* Start Records provided *

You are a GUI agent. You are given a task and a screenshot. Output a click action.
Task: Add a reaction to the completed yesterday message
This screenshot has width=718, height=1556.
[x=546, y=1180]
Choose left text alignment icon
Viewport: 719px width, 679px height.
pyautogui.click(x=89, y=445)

* End Records provided *

## Required work
Duplicate the lines above word for word.

## Solution to this task
You are a GUI agent. You are given a task and a screenshot. Output a click action.
Task: Add a reaction to the completed yesterday message
This screenshot has width=718, height=1556.
[x=546, y=1180]
Choose left text alignment icon
Viewport: 719px width, 679px height.
pyautogui.click(x=89, y=445)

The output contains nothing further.